* Task *
Reproduce the whole listing, keeping each line as it is.
Data section start
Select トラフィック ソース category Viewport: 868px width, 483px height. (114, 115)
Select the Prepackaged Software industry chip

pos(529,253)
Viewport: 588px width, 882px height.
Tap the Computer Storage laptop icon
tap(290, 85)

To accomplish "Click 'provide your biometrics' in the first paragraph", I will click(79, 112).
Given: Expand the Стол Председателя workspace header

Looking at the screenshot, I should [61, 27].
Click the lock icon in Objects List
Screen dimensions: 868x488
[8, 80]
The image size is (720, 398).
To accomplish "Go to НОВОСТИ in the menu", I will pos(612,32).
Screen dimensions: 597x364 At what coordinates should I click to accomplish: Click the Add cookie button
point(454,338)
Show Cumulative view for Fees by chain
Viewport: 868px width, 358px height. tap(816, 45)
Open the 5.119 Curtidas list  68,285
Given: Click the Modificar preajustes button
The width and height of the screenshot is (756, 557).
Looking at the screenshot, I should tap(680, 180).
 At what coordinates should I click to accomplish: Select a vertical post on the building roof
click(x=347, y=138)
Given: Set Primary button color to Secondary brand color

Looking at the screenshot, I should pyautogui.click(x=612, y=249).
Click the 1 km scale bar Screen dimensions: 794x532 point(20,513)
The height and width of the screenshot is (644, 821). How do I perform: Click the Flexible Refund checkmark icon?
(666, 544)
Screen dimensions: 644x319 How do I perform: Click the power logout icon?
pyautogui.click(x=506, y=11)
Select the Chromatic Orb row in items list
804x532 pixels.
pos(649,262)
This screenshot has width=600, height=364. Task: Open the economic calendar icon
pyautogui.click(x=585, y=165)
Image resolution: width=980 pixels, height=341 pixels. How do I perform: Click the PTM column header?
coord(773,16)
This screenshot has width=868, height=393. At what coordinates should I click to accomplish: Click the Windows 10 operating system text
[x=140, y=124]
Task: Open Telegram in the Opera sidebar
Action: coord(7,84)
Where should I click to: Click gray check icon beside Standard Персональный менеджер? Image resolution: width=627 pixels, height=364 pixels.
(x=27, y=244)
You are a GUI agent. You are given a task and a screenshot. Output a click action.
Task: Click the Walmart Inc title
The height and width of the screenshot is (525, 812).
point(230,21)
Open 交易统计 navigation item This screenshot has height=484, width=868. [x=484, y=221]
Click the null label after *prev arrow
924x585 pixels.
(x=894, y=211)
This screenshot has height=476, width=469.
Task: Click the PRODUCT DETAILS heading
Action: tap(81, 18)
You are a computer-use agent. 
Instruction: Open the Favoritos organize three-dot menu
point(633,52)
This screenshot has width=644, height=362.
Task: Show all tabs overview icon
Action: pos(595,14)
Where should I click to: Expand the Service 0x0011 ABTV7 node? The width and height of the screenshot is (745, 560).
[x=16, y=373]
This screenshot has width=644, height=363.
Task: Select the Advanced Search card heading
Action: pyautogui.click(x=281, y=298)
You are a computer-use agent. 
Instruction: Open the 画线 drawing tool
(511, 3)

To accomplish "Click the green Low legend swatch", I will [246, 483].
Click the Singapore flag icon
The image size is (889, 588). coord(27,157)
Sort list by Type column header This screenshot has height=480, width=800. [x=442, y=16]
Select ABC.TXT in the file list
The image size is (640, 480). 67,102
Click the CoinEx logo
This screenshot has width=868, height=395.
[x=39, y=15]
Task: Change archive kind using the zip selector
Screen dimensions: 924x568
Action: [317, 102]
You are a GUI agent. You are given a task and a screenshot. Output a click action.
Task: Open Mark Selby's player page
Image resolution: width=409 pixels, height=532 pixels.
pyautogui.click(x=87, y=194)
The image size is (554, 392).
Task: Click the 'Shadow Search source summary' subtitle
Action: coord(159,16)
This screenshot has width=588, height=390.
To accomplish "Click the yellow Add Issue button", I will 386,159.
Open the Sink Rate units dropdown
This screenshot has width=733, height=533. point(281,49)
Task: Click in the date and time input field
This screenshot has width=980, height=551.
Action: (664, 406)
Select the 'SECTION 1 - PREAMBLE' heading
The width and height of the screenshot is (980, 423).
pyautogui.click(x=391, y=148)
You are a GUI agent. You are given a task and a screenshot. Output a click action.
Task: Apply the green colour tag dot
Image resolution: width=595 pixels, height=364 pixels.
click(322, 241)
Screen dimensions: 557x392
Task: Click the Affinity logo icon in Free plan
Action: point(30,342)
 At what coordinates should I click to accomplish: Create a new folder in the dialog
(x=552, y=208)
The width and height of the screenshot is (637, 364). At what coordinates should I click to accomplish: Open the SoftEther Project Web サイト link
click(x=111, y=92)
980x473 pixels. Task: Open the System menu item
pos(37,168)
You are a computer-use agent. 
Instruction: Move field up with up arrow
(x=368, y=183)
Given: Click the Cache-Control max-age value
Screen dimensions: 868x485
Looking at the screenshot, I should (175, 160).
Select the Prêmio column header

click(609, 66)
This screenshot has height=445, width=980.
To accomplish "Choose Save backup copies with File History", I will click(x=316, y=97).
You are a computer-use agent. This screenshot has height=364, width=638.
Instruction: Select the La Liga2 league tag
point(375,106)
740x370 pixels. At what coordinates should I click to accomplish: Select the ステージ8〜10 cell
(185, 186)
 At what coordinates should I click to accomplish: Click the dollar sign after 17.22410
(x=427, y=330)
Data section end
* Expected answer *
Select トラフィック ソース category Viewport: 868px width, 483px height. (114, 115)
Select the Prepackaged Software industry chip

pos(529,253)
Viewport: 588px width, 882px height.
Tap the Computer Storage laptop icon
tap(290, 85)

To accomplish "Click 'provide your biometrics' in the first paragraph", I will click(79, 112).
Given: Expand the Стол Председателя workspace header

Looking at the screenshot, I should [61, 27].
Click the lock icon in Objects List
Screen dimensions: 868x488
[8, 80]
The image size is (720, 398).
To accomplish "Go to НОВОСТИ in the menu", I will pos(612,32).
Screen dimensions: 597x364 At what coordinates should I click to accomplish: Click the Add cookie button
point(454,338)
Show Cumulative view for Fees by chain
Viewport: 868px width, 358px height. tap(816, 45)
Open the 5.119 Curtidas list  68,285
Given: Click the Modificar preajustes button
The width and height of the screenshot is (756, 557).
Looking at the screenshot, I should tap(680, 180).
 At what coordinates should I click to accomplish: Select a vertical post on the building roof
click(x=347, y=138)
Given: Set Primary button color to Secondary brand color

Looking at the screenshot, I should pyautogui.click(x=612, y=249).
Click the 1 km scale bar Screen dimensions: 794x532 point(20,513)
The height and width of the screenshot is (644, 821). How do I perform: Click the Flexible Refund checkmark icon?
(666, 544)
Screen dimensions: 644x319 How do I perform: Click the power logout icon?
pyautogui.click(x=506, y=11)
Select the Chromatic Orb row in items list
804x532 pixels.
pos(649,262)
This screenshot has width=600, height=364. Task: Open the economic calendar icon
pyautogui.click(x=585, y=165)
Image resolution: width=980 pixels, height=341 pixels. How do I perform: Click the PTM column header?
coord(773,16)
This screenshot has width=868, height=393. At what coordinates should I click to accomplish: Click the Windows 10 operating system text
[x=140, y=124]
Task: Open Telegram in the Opera sidebar
Action: coord(7,84)
Where should I click to: Click gray check icon beside Standard Персональный менеджер? Image resolution: width=627 pixels, height=364 pixels.
(x=27, y=244)
You are a GUI agent. You are given a task and a screenshot. Output a click action.
Task: Click the Walmart Inc title
The height and width of the screenshot is (525, 812).
point(230,21)
Open 交易统计 navigation item This screenshot has height=484, width=868. [x=484, y=221]
Click the null label after *prev arrow
924x585 pixels.
(x=894, y=211)
This screenshot has height=476, width=469.
Task: Click the PRODUCT DETAILS heading
Action: tap(81, 18)
You are a computer-use agent. 
Instruction: Open the Favoritos organize three-dot menu
point(633,52)
This screenshot has width=644, height=362.
Task: Show all tabs overview icon
Action: pos(595,14)
Where should I click to: Expand the Service 0x0011 ABTV7 node? The width and height of the screenshot is (745, 560).
[x=16, y=373]
This screenshot has width=644, height=363.
Task: Select the Advanced Search card heading
Action: pyautogui.click(x=281, y=298)
You are a computer-use agent. 
Instruction: Open the 画线 drawing tool
(511, 3)

To accomplish "Click the green Low legend swatch", I will [246, 483].
Click the Singapore flag icon
The image size is (889, 588). coord(27,157)
Sort list by Type column header This screenshot has height=480, width=800. [x=442, y=16]
Select ABC.TXT in the file list
The image size is (640, 480). 67,102
Click the CoinEx logo
This screenshot has width=868, height=395.
[x=39, y=15]
Task: Change archive kind using the zip selector
Screen dimensions: 924x568
Action: [317, 102]
You are a GUI agent. You are given a task and a screenshot. Output a click action.
Task: Open Mark Selby's player page
Image resolution: width=409 pixels, height=532 pixels.
pyautogui.click(x=87, y=194)
The image size is (554, 392).
Task: Click the 'Shadow Search source summary' subtitle
Action: coord(159,16)
This screenshot has width=588, height=390.
To accomplish "Click the yellow Add Issue button", I will 386,159.
Open the Sink Rate units dropdown
This screenshot has width=733, height=533. point(281,49)
Task: Click in the date and time input field
This screenshot has width=980, height=551.
Action: (664, 406)
Select the 'SECTION 1 - PREAMBLE' heading
The width and height of the screenshot is (980, 423).
pyautogui.click(x=391, y=148)
You are a GUI agent. You are given a task and a screenshot. Output a click action.
Task: Apply the green colour tag dot
Image resolution: width=595 pixels, height=364 pixels.
click(322, 241)
Screen dimensions: 557x392
Task: Click the Affinity logo icon in Free plan
Action: point(30,342)
 At what coordinates should I click to accomplish: Create a new folder in the dialog
(x=552, y=208)
The width and height of the screenshot is (637, 364). At what coordinates should I click to accomplish: Open the SoftEther Project Web サイト link
click(x=111, y=92)
980x473 pixels. Task: Open the System menu item
pos(37,168)
You are a computer-use agent. 
Instruction: Move field up with up arrow
(x=368, y=183)
Given: Click the Cache-Control max-age value
Screen dimensions: 868x485
Looking at the screenshot, I should (175, 160).
Select the Prêmio column header

click(609, 66)
This screenshot has height=445, width=980.
To accomplish "Choose Save backup copies with File History", I will click(x=316, y=97).
You are a computer-use agent. This screenshot has height=364, width=638.
Instruction: Select the La Liga2 league tag
point(375,106)
740x370 pixels. At what coordinates should I click to accomplish: Select the ステージ8〜10 cell
(185, 186)
 At what coordinates should I click to accomplish: Click the dollar sign after 17.22410
(x=427, y=330)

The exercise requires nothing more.